By default, auditbeat will be able to monitor /etc/profile, /etc/bash.bashrc, and /etc/bash.bash_logout. Similar to init.d, it won’t monitors subdirectories by default so we have to include /etc/profile.d

- module: file_integrity
  paths:
    ...
  - /etc/profile.d
  # - /root/
  # - /home/user/
  # recursive: true

It’s not as easy to monitor the user specific configs.
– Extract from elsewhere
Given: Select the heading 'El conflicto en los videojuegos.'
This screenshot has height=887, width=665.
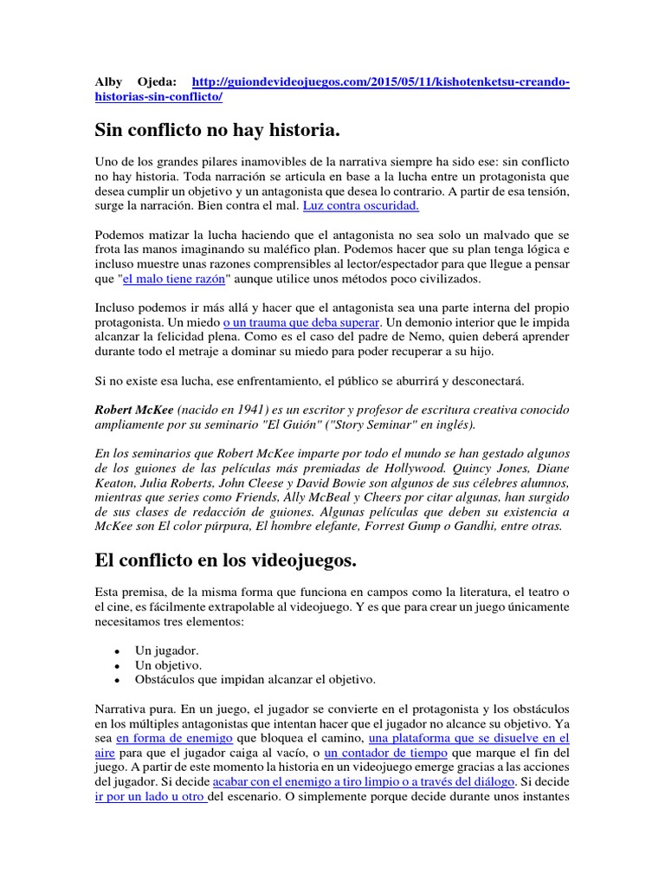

We can add their home directories, but depending on your setup, these locations might ahve files that are modified frequeuntly.

11.3.4 osquery

Sorry this is a chunky query, but what it does is it looks for system wide shell profiles as well as enumerate possible user configurations based on the home directory of each user in the machine.

This allows you to get snapshots of the shell profiles.

WITH system_wide AS (
    SELECT NULL AS username, path, filename, size, atime, mtime, ctime
    FROM file
    WHERE 
        path LIKE "/etc/profile.d/%" 
        OR path IN (
            '/etc/profile',
            '/etc/bash.bashrc',
            '/etc/bash.bash_logout'
        )
), user_specific_files AS (
    SELECT username, concat(users.directory, column1)AS path 
    FROM users 
    CROSS JOIN (VALUES('/.bashrc'), ('/.profile'), ('/.bash_profile'), ('/.bash_login'), ('/.bash_logout'))
), user_specific AS (
    SELECT username, path, filename, size, atime, mtime, ctime
    FROM user_specific_files
    JOIN file
    USING(path)
)

SELECT username, path, filename, size, atime, mtime, ctime, md5
FROM (
    SELECT * FROM system_wide
    UNION ALL 
    SELECT * FROM user_specific
)
JOIN hash
USING(path)
ORDER BY mtime DESC;

What’s next

So we’ve discussed some of the scripts that are executed when a system boots or a user logs on the VM. In the next blog post, we’ll discuss systemd-generators which is another boot and logon initialization script.